## Direction
Can you set out as a numbered list the lines of the records from the line containing "At what coordinates should I click to accomplish: Open" through the line containing "Action: click(822, 672)", both included, with blank lines dropped?

### Data extract

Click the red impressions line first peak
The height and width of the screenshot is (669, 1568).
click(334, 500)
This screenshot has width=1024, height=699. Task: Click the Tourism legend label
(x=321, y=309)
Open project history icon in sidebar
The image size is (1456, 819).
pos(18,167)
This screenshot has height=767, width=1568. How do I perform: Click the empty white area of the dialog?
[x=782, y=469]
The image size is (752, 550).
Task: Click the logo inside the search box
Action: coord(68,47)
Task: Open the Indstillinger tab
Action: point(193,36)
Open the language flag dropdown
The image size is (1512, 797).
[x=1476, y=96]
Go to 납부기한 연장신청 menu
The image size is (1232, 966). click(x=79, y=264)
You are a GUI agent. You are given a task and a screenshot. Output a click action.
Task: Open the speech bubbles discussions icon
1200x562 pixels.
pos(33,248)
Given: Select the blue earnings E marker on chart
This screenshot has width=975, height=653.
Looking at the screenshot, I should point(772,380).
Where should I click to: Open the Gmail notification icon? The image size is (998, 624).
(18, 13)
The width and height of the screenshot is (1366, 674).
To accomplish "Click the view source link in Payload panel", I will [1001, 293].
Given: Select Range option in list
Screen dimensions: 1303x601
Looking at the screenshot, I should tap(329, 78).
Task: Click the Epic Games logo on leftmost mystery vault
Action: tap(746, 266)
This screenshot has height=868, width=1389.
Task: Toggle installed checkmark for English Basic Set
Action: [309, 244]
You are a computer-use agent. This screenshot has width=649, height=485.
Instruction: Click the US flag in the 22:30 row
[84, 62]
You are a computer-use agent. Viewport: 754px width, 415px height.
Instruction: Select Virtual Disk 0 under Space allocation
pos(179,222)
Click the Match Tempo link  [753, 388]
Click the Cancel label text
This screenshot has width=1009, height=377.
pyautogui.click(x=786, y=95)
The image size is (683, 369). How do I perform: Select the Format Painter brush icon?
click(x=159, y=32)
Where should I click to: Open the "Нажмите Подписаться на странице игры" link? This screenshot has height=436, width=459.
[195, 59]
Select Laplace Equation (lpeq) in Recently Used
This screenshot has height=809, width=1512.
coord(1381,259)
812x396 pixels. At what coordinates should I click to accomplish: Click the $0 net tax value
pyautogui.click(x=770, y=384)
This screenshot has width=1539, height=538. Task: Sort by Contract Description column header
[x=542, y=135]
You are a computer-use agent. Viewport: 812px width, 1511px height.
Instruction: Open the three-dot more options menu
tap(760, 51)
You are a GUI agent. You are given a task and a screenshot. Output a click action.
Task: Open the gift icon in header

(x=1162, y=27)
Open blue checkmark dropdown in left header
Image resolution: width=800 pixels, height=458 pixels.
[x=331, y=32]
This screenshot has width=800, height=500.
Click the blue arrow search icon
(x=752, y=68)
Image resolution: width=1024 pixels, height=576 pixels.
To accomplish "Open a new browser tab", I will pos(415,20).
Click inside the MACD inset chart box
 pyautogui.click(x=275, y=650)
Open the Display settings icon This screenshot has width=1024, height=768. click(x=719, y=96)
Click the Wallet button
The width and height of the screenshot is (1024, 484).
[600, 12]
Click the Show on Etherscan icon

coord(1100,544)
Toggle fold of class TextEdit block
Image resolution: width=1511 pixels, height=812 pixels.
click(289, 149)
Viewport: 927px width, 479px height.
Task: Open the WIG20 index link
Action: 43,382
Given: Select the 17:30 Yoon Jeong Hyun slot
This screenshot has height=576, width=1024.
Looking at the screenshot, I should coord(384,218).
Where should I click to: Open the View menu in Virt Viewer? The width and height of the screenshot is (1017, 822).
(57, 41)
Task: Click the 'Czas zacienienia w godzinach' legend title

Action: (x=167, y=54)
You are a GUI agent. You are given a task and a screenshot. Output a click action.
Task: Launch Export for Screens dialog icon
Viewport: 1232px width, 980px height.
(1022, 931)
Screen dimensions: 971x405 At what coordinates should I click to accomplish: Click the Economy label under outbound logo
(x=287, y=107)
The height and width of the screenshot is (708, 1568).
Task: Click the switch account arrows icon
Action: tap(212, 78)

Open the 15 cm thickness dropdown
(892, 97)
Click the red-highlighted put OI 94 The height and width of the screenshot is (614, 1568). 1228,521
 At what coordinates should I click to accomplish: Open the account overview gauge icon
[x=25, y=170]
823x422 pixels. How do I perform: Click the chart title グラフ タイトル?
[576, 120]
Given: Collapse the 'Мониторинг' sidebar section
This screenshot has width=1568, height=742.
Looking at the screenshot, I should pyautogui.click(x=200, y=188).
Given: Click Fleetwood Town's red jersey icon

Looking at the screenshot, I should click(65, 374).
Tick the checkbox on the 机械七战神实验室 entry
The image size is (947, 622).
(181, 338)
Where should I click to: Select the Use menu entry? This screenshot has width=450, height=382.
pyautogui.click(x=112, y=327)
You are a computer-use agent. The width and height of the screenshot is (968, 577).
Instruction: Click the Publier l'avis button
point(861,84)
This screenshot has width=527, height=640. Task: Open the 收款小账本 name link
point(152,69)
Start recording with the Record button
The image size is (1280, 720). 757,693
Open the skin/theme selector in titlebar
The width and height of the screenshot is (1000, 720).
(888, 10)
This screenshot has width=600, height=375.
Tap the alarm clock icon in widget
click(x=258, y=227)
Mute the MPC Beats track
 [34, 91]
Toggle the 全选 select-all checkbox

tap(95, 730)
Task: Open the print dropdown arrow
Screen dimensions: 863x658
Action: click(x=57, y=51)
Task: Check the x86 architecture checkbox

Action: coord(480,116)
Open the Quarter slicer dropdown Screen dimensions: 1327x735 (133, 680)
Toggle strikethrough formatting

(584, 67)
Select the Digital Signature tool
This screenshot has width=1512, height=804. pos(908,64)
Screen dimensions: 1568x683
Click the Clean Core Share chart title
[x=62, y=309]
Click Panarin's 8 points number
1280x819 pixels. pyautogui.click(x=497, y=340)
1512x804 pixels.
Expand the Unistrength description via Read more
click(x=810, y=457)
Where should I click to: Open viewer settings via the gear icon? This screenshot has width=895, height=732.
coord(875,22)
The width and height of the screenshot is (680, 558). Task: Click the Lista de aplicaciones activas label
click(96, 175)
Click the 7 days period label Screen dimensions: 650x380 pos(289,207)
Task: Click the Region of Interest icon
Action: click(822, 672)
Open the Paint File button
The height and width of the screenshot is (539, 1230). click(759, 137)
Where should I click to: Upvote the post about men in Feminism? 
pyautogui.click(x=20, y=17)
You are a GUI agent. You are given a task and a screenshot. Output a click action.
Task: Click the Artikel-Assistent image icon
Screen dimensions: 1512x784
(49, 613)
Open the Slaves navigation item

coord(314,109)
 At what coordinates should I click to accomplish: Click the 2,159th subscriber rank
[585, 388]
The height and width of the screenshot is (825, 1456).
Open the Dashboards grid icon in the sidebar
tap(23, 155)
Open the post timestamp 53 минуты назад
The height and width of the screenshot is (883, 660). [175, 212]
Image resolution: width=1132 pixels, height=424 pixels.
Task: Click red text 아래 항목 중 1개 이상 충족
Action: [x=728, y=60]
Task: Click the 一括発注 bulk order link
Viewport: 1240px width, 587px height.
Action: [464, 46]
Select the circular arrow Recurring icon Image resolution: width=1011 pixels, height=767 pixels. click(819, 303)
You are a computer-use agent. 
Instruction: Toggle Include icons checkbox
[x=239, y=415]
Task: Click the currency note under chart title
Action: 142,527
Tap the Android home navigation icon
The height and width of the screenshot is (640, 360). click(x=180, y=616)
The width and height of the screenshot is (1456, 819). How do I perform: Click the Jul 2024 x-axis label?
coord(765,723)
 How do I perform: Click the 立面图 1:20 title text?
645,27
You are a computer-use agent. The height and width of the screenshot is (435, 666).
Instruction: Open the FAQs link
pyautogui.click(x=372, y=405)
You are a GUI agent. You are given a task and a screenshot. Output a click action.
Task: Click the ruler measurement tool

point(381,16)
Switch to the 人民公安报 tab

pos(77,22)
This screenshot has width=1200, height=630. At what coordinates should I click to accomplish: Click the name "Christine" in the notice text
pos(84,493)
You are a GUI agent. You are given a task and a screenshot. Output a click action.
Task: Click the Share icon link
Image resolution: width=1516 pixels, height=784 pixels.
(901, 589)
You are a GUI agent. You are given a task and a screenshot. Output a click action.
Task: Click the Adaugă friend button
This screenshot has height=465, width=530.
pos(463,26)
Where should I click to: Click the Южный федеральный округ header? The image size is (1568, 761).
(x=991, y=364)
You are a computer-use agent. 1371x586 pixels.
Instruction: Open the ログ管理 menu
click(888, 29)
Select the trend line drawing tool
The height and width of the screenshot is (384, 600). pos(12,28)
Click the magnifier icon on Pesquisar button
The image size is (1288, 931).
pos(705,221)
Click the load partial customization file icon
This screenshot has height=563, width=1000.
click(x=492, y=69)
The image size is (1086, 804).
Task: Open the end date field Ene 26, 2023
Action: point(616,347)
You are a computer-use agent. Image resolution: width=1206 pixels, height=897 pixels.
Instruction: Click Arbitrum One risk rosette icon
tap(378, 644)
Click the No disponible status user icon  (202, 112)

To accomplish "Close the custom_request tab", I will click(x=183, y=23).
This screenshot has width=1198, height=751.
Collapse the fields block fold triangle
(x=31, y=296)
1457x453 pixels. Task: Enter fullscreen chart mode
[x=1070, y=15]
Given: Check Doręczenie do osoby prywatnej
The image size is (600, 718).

######

## Result
1.  At what coordinates should I click to accomplish: Open the account overview gauge icon
2. [x=25, y=170]
3. 823x422 pixels. How do I perform: Click the chart title グラフ タイトル?
4. [576, 120]
5. Given: Collapse the 'Мониторинг' sidebar section
6. This screenshot has width=1568, height=742.
7. Looking at the screenshot, I should pyautogui.click(x=200, y=188).
8. Given: Click Fleetwood Town's red jersey icon
9. Looking at the screenshot, I should click(65, 374).
10. Tick the checkbox on the 机械七战神实验室 entry
11. The image size is (947, 622).
12. (181, 338)
13. Where should I click to: Select the Use menu entry? This screenshot has width=450, height=382.
14. pyautogui.click(x=112, y=327)
15. You are a computer-use agent. The width and height of the screenshot is (968, 577).
16. Instruction: Click the Publier l'avis button
17. point(861,84)
18. This screenshot has width=527, height=640. Task: Open the 收款小账本 name link
19. point(152,69)
20. Start recording with the Record button
21. The image size is (1280, 720). 757,693
22. Open the skin/theme selector in titlebar
23. The width and height of the screenshot is (1000, 720).
24. (888, 10)
25. This screenshot has width=600, height=375.
26. Tap the alarm clock icon in widget
27. click(x=258, y=227)
28. Mute the MPC Beats track
29.  [34, 91]
30. Toggle the 全选 select-all checkbox
31. tap(95, 730)
32. Task: Open the print dropdown arrow
33. Screen dimensions: 863x658
34. Action: click(x=57, y=51)
35. Task: Check the x86 architecture checkbox
36. Action: coord(480,116)
37. Open the Quarter slicer dropdown Screen dimensions: 1327x735 (133, 680)
38. Toggle strikethrough formatting
39. (584, 67)
40. Select the Digital Signature tool
41. This screenshot has width=1512, height=804. pos(908,64)
42. Screen dimensions: 1568x683
43. Click the Clean Core Share chart title
44. [x=62, y=309]
45. Click Panarin's 8 points number
46. 1280x819 pixels. pyautogui.click(x=497, y=340)
47. 1512x804 pixels.
48. Expand the Unistrength description via Read more
49. click(x=810, y=457)
50. Where should I click to: Open viewer settings via the gear icon? This screenshot has width=895, height=732.
51. coord(875,22)
52. The width and height of the screenshot is (680, 558). Task: Click the Lista de aplicaciones activas label
53. click(96, 175)
54. Click the 7 days period label Screen dimensions: 650x380 pos(289,207)
55. Task: Click the Region of Interest icon
56. Action: click(822, 672)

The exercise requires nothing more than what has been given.